If the bars are heated to same final temperature, the extension of each bar will be different even though they are placed between rigid walls.

There is (for the purpose of the question) no actual extension. You are supposed to assume that shortening of each bar due to its compression exactly compensates the extension due to its raised temperature.

 

[songoku]

There is (for the purpose of the question) no actual extension. You are supposed to assume that shortening of each bar due to its compression exactly compensates the extension due to its raised temperature.

The bar is compressed? How can it undergo compression? The length of the bar and separation of rigid walls are the same so I don't understand how the bar is compressed.

Thanks

 

[haruspex]

The bar is compressed? How can it undergo compression? The length of the bar and separation of rigid walls are the same so I don't understand how the bar is compressed.

Thanks

Because it tries to expand but can't.

 

[songoku]

Because it tries to expand but can't.

Oh I see. So what formula can I used to calculate the change in temperature?

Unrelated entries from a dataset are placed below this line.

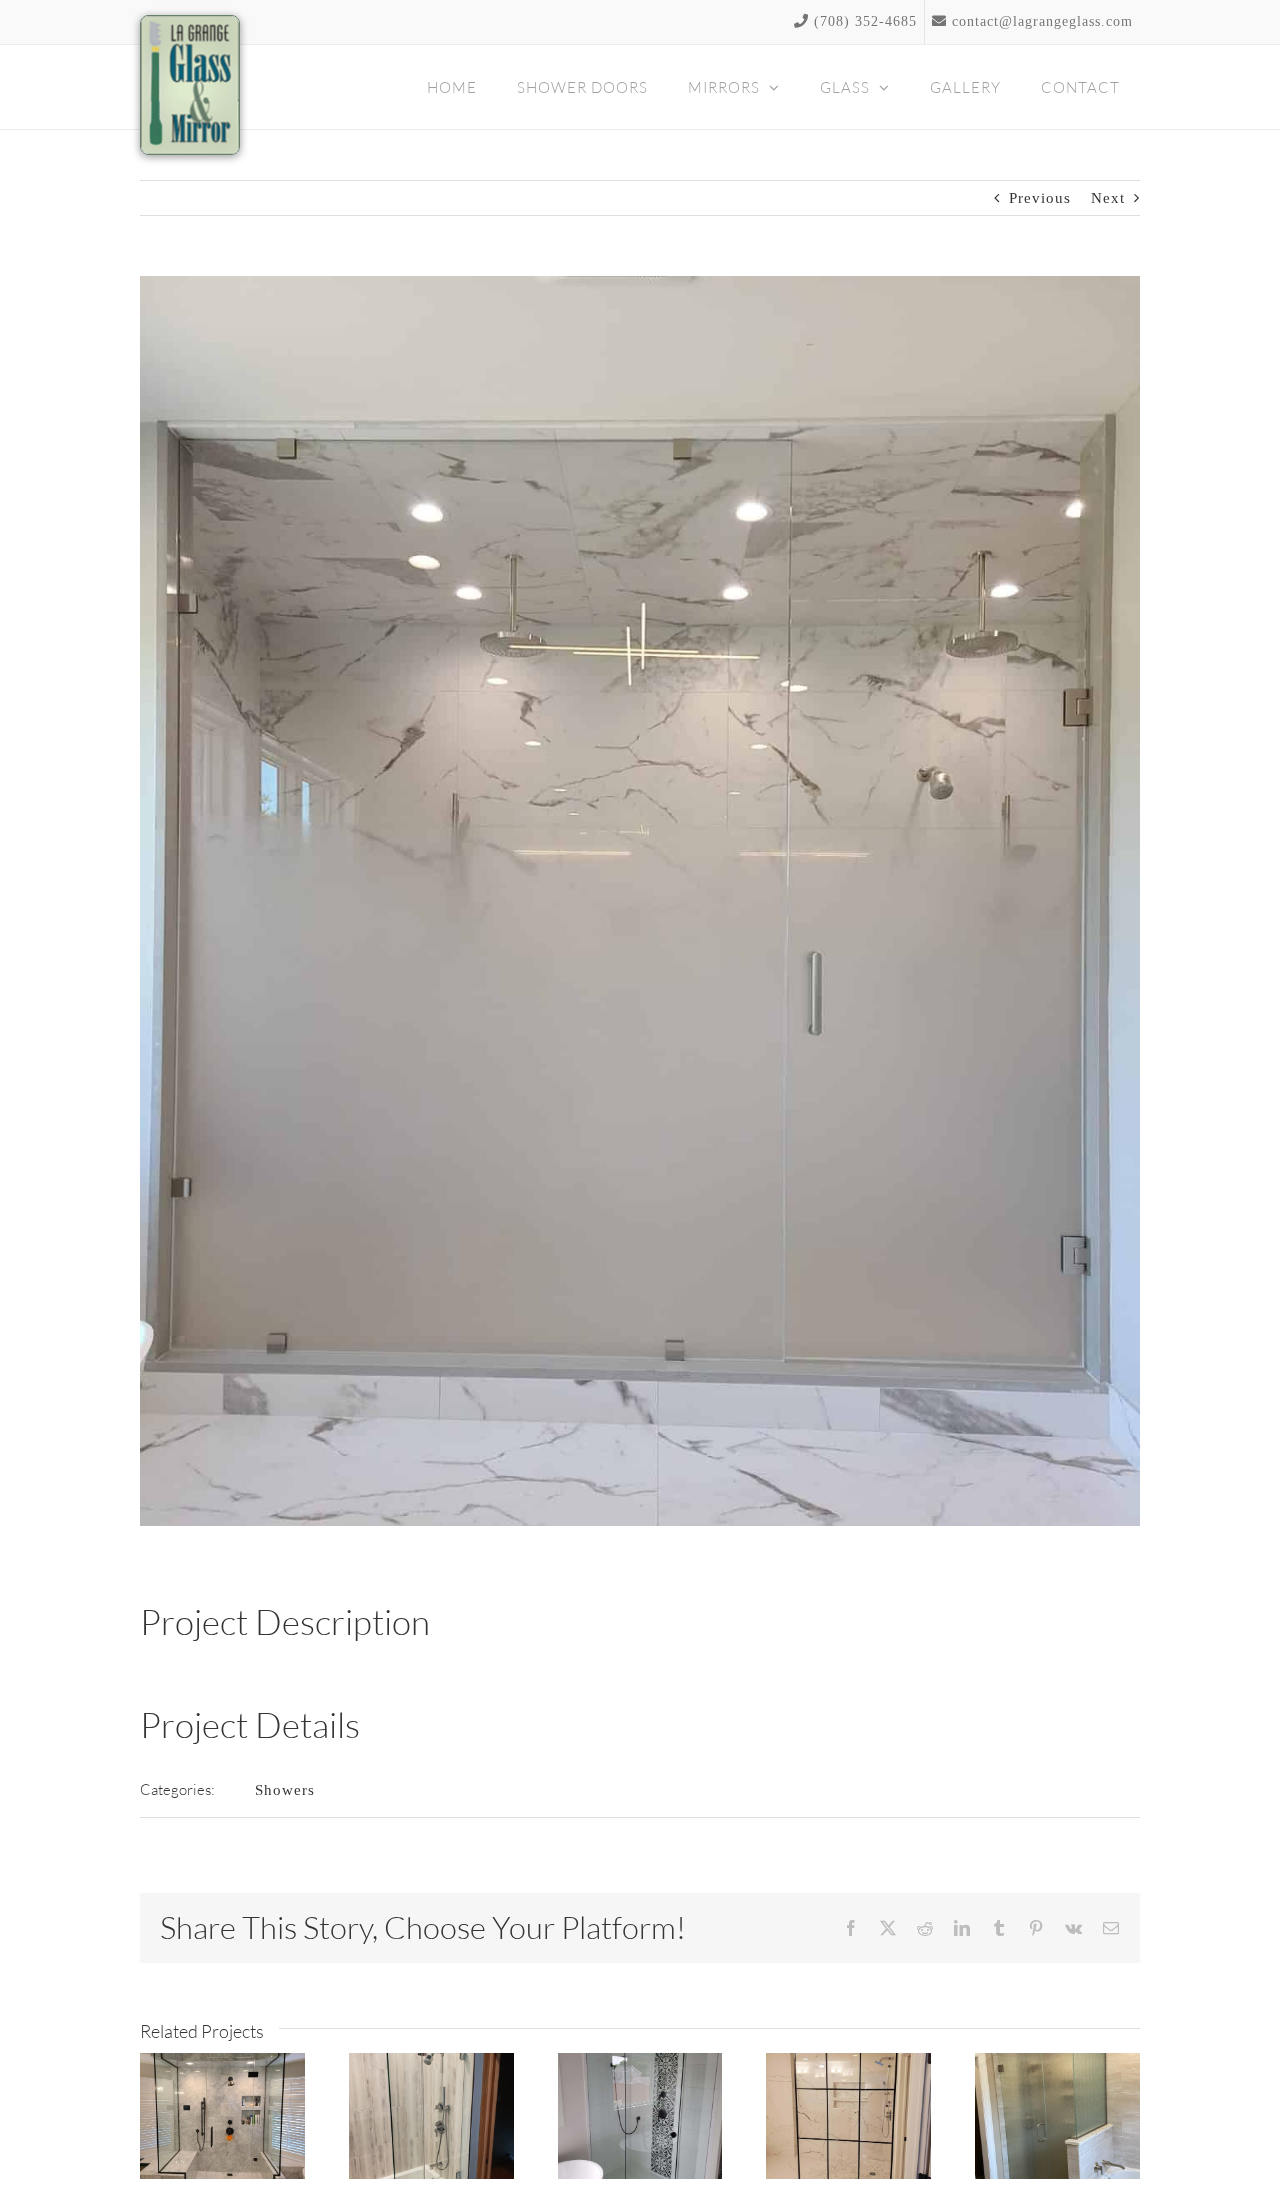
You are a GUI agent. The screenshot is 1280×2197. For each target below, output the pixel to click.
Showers (285, 1790)
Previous (1040, 198)
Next (1108, 198)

I can not use ΔL = α . Lo . ΔT because ΔL = 0 and strain is also zero

 

[haruspex]

Oh I see. So what formula can I used to calculate the change in temperature? I can not use ΔL = α . Lo . ΔT because ΔL = 0 and strain is also zero

Treat it as two separate processes. The bars are heated by some amount ΔT, so they expand by two different amounts. Then each is compressed by whatever force is necessary to restore it to its original length.

 

[songoku]

Thank you very much haruspex